▸ Tarefas a realizar:
A - Indique se cada afirmação abaixo está de acordo com o texto sobre Lincão Batera, respondendo sim ou não e citando as palavras do texto que decidem a questão: (i) Lincão estava internado desde 17 de dezembro do ano anterior; (ii) Fábio Brum era baixista dos Bêbados Habilidosos; (iii) na feijoada havia comida e cerveja livre.
B - Segundo o texto sobre Lincão Batera, de que música da Legião Urbana a chegada à festa fez lembrar?

▸ Trecho selecionado:
◆ ◆ ◆ ◆ ◆ ◆ ◆

O dia em que toquei com Lincão Batera de axé até pagodão

No último sábado, Eduardo Lincoln Gouveia Camargo, conhecido popularmente como “Lincão Batera”, faleceu vítima de complicações de quadro de diabetes. Ele estava internado desde o dia 17 de dezembro do ano passado. Exímio baterista, Lincão dominava todos os ritmos e fez parte da formação de trabalhos que tocavam de tudo. No currículo apresentações com Celito e Geraldo Espíndola, Zé Pretim, Juci Ibanez, Grupo Acaba e Banda Lilás, fora inúmeros freelances que fez ao longo da vida musical.

Lincão era muito engraçado e era difícil não rir das suas piadas e tiradas maneiras. Tinha um coração enorme e vai deixar muitas saudades nas pessoas com quem conviveu. Creio que muitos músicos tenham boas histórias com ele, e vou contar hoje uma passagem da minha vida, que tive o prazer de dividir com essa saudosa figura. No início dos anos 2000, me recuperava de uma separação e da perda dos meus avós, com quem fui criado.

Eram tempos difíceis e nessa época morava na casa do Fábio Brum, que era guitarrista dos Bêbados Habilidosos, banda da qual faço parte até hoje. Lincão tinha um som para fazer em uma feijoada e precisava de um baixista e de um guitarrista. Ele ligou para o Brum que topou de imediato a empreitada e me colocou no negócio. O cachê era bom e tinha comida e cerveja livre. Fiquei feliz pacas, pois tinha um emprego simplório, e a música me garantia um pouco mais de dignidade, além de saber que ia ser diversão garantida.

No caminho Fábio me comunicou que não iríamos tocar blues e que seria um som mais eclético. Na época eu só pensava em blues e já fiquei desanimado com o que se descortinaria à minha frente quando chegasse no local da festa. Chegando lá, parecia a letra da música “Eduardo e Mônica”, da Legião Urbana. “Festa estranha com gente esquisita”, eis que chega Lincão com um sorriso enorme e o abraço fraterno. “Que bom que vocês Vieram! Vamos nos divertir!”

◆ ◆ ◆ ◆ ◆ ◆ ◆

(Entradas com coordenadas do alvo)
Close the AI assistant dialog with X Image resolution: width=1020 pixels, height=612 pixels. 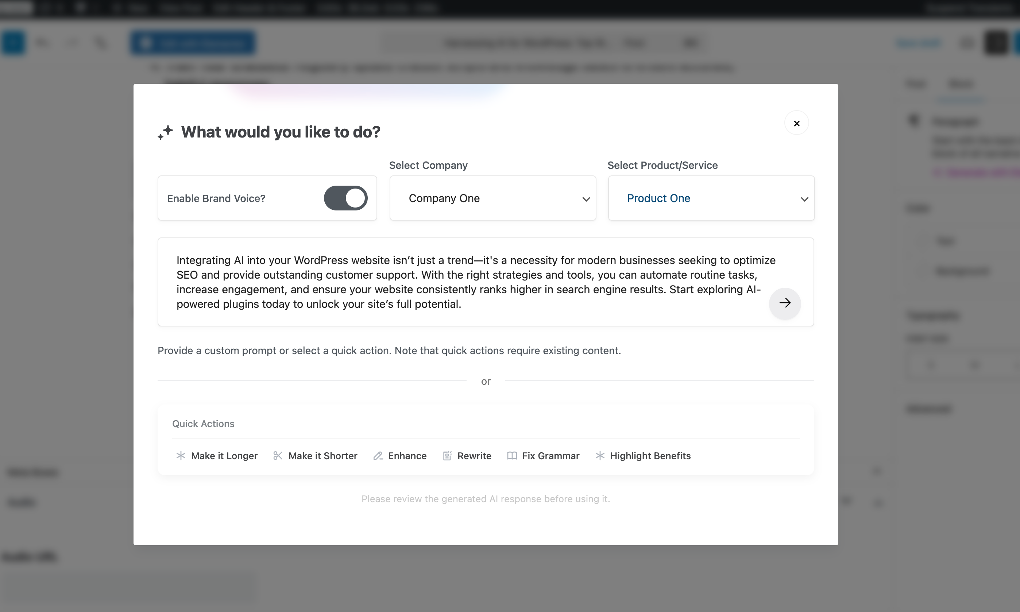796,123
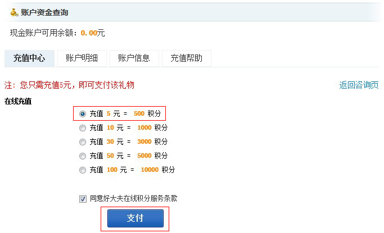Select the 充值 5 元 radio button
Screen dimensions: 384x233
(83, 113)
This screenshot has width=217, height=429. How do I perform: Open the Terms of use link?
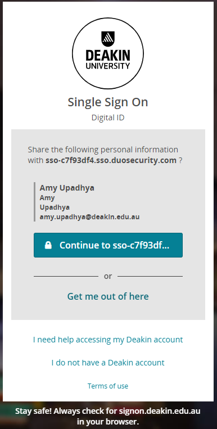[x=108, y=386]
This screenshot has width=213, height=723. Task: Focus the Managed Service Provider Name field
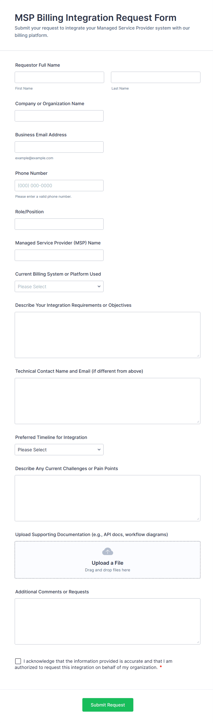coord(59,255)
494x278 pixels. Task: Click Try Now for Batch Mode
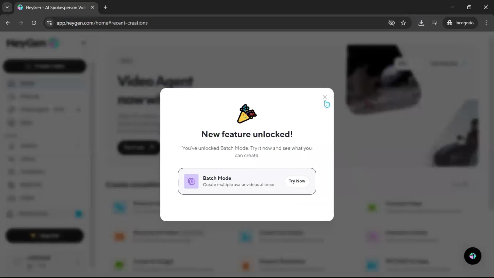click(x=297, y=181)
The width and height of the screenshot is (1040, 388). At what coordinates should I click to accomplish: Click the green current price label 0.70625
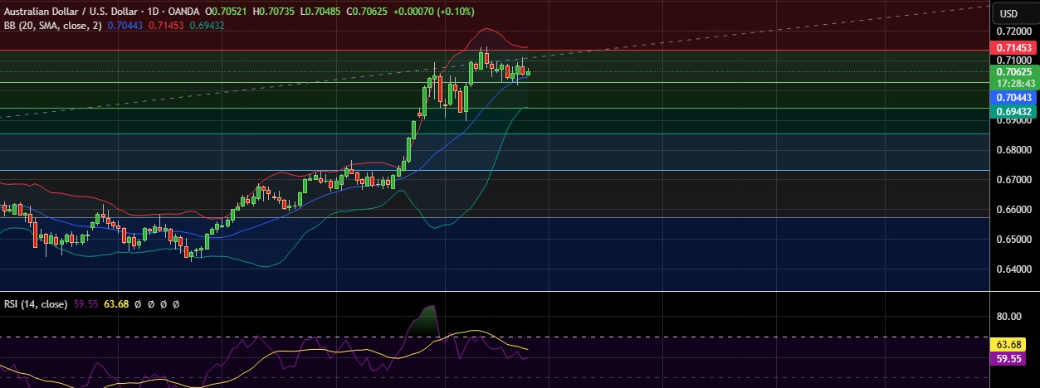click(x=1013, y=72)
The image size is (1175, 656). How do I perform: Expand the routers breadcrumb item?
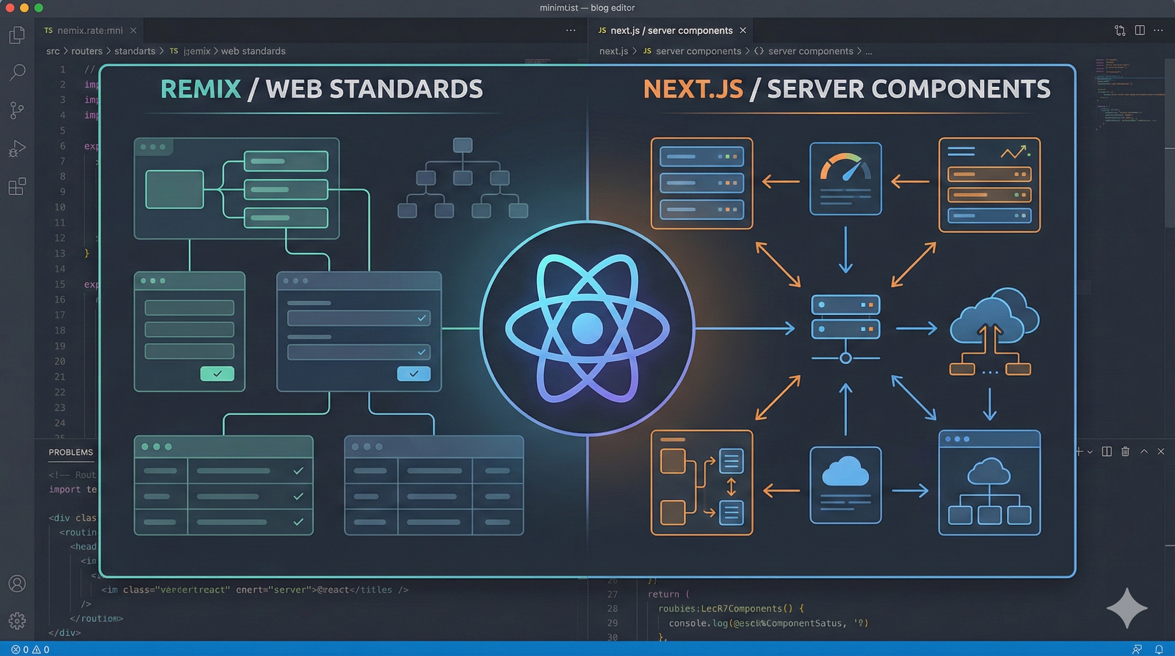coord(87,51)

◆ ◆ ◆ ◆ ◆ ◆ ◆

▸ Resultados do exercício:
A -
(i) Sim: "Ele estava internado desde o dia 17 de dezembro do ano passado."
(ii) Não: "que era guitarrista dos Bêbados Habilidosos"
(iii) Sim: "O cachê era bom e tinha comida e cerveja livre."

B - "Eduardo e Mônica".